Never in our lives would we form friendships as deep and rich as the ones God had blessed us with behind the high and foreboding walls of Evin Prison.
To their surprise, they found a common bond: they were united by their fierce opposition to the injustice and brutality of the prevailing oppressive regime, that has destroyed the body and soul of the Iranian people.

And outside, a growing movement was publicising their plight and seeking justice. Thousands around the world prayed for their freedom. International pressure was brought to bear on their behalf. Amnesty International, the United Nations and the Vatican all got involved. But even when it was clear the charges against them could not be upheld, somehow a way needed to be found that allowed the authorities to release them without losing face. After many false starts, it was eventually found.

After their release they faced a new and real danger. Not only would they be constantly observed for any infringement of the law, no matter how slight, but anyone they met or fraternised with was in jeopardy.
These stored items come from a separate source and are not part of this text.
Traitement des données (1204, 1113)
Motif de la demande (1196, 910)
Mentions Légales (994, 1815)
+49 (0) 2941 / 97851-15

They were torn.
Despite what the government did to us, we continue to love our country very much and pray for the freedom of our fellow Iranians …
They so much wanted to help everyone to find freedom in faith, but the prospect of being instrumental in the death or imprisonment of their fellow Iranians was too much for them. In the end they elected to emigrate to the USA.

Captive in Iran is at one a damning indictment of a harsh and punitive regime, and a triumph of good over evil. Would I have had the courage to see incarceration in this prison hell as a God-given opportunity? I very much doubt it.